The first successful attempt to manufacture salt in Michigan was made by the East Saginaw Salt Manufacturing Company in 1859. The success of this company led to the rapid development of the industry in the Saginaw Valley where the blocks were operated in connection with sawmills.
The industry soon spread to Midland and St. Louis and the lumbering towns on the shores of Lake Huron. Towns such as Caseville, Port Crescent, Port Austin, New River, Port Hope, Harbor Beach, and White Rock on the south side of Saginaw Bay; and Tawas City, East Tawas, Au Sable, and Oscoda to the north all started salt operations. A salt well was sunk in Bay Port but never had any production. By 1888 there were 127 companies listed in Michigan producing 5.2 million barrels of salt annually. Michigan produced almost half of the nation’s salt in the 1870–1880s.
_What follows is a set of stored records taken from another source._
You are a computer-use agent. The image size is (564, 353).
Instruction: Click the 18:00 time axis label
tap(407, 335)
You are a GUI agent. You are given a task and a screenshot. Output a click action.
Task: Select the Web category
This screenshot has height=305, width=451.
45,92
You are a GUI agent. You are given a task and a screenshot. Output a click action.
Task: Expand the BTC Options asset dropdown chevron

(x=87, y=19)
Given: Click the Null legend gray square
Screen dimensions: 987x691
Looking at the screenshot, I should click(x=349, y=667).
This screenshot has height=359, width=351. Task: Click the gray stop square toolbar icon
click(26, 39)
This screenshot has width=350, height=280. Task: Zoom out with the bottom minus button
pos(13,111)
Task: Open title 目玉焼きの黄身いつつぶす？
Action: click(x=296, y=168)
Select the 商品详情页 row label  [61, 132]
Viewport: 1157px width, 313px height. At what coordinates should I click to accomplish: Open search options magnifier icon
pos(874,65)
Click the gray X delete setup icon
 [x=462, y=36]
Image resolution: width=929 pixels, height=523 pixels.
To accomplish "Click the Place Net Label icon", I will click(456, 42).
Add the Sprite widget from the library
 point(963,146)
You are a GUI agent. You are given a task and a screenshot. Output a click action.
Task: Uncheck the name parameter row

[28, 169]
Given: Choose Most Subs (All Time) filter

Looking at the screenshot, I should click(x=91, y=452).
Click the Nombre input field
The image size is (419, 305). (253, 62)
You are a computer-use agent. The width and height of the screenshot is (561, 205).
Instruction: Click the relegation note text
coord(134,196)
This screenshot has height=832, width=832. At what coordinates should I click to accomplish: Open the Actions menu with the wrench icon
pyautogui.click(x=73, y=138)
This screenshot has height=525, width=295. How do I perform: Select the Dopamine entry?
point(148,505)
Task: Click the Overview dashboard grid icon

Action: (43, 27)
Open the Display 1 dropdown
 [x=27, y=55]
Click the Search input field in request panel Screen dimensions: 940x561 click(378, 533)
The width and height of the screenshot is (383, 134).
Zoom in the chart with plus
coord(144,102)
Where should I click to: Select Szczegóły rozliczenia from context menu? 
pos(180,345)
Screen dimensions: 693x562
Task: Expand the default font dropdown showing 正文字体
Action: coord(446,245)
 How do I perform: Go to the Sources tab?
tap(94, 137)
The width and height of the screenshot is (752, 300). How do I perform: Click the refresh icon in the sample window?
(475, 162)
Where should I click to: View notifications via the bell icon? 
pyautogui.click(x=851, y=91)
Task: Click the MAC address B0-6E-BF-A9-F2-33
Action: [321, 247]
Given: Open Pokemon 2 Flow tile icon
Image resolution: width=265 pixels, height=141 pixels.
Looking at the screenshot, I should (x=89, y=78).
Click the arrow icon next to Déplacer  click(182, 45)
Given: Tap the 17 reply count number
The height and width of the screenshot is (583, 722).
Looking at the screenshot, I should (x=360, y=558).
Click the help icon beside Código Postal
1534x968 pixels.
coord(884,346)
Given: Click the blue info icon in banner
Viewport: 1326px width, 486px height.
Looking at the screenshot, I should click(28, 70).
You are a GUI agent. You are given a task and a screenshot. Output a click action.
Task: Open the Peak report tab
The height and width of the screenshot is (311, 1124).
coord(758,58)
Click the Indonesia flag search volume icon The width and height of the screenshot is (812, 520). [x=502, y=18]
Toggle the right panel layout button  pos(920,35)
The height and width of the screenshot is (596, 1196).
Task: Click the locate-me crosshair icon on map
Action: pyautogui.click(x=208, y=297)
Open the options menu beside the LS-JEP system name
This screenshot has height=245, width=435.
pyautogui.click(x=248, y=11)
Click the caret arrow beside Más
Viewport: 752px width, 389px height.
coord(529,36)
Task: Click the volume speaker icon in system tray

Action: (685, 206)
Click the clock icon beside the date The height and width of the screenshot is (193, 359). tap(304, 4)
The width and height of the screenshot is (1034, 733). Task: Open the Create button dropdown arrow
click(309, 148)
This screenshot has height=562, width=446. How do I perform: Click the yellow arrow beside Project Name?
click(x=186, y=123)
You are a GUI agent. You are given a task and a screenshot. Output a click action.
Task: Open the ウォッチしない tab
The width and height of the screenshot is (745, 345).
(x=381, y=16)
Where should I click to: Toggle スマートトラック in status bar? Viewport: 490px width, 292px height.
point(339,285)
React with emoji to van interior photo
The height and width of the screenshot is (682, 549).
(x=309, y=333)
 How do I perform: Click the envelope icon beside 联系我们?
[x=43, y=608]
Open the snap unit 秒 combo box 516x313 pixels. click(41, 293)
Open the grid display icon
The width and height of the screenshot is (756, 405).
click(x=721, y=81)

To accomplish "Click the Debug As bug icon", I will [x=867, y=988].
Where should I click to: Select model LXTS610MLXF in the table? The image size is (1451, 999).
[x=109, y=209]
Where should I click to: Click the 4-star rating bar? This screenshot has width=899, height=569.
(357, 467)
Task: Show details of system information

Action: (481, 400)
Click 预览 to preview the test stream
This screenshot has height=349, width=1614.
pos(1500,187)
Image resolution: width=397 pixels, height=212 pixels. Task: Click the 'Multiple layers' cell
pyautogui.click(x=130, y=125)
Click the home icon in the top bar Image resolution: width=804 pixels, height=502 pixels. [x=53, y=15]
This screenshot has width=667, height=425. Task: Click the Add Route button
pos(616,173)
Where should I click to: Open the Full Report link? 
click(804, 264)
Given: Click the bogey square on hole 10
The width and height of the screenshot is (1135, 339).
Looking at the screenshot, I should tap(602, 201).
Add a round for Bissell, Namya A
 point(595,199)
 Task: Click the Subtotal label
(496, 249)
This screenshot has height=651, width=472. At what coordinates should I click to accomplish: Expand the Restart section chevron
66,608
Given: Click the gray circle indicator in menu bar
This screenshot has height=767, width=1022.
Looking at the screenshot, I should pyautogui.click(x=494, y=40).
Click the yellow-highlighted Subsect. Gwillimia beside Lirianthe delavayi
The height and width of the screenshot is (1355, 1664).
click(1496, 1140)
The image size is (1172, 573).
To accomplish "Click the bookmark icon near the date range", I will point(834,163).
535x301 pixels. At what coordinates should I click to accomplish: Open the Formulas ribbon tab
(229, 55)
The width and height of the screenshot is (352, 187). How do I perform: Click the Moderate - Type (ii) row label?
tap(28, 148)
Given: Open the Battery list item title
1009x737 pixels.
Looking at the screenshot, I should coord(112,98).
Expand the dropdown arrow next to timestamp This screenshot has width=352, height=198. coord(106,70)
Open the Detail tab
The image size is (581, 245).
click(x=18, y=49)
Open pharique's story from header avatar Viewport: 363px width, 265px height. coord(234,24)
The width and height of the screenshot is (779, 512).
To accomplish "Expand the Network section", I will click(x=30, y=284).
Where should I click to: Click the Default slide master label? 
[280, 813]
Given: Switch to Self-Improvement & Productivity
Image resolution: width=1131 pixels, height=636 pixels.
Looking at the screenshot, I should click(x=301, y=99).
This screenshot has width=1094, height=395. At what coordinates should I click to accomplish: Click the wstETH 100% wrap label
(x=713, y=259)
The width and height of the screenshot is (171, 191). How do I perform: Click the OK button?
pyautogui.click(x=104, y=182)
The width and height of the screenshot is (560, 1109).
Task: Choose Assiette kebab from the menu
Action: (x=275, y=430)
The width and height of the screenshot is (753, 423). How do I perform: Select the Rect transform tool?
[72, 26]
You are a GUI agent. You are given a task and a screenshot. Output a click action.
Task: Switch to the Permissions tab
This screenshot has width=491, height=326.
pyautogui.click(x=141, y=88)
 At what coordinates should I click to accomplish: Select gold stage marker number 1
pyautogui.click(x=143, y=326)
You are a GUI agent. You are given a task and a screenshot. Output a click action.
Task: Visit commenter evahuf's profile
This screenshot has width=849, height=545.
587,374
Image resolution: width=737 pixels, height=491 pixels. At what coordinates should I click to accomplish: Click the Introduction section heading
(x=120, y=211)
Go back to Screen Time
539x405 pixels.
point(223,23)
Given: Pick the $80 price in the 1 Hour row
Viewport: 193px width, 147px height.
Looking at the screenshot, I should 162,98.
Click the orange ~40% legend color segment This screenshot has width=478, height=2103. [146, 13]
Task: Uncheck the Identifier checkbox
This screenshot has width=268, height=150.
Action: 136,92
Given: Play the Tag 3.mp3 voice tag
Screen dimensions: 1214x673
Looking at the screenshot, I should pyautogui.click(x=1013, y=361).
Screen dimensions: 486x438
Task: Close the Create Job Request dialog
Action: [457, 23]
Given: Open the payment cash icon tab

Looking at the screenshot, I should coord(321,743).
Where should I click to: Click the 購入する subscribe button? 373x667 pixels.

Salt Production In Huron County Michigan
The availability of salt deposits in the Thumb has been evident since ancient times. The SandRidge Indian Trail which started near Saginaw and wound its way around the Thumb to Harbor Beach was known as a path in which to access rich hunting and fishing areas of the area. It also provided access to three salt licks that attracted the game.
The first salt well in Huron county was sunk by Ayres and Co., at Port Austin in 1863. Later a salt block was erected, and the industry gradually spread to Caseville, Port Crescent, Grindstone City, New River (1874), Port Hope (1874), Harbor Beach, (aka Sand Beach 1876), and White Rock (1872). A 2000 footwell and block was also erected at Old Bay Port but was never in operation.
The brine wells extracted from the Berea sandstone which occurs at depths varying from 495 feet at White Rock to 1,770 feet at Caseville.
The Salt Industry Declines in the Thumb
That the salt industry was very largely dependent upon lumbering operations. The salt block operations depended on the sawdust, bark, and trimmings from the sawmills for fuel. Wood fuel for steam and pan evaporation lasted until the forests were gone, as a result, when lumbering ceased major operations in the Thumb it became too costly to used alternative fuel such as coal.
All salt production operations from the 14 companies ceased in Huron county in 1896, therefore by the early 1900s all the lakeshore plants had disappeared. Towns such as Port Crescent and New River no longer existed.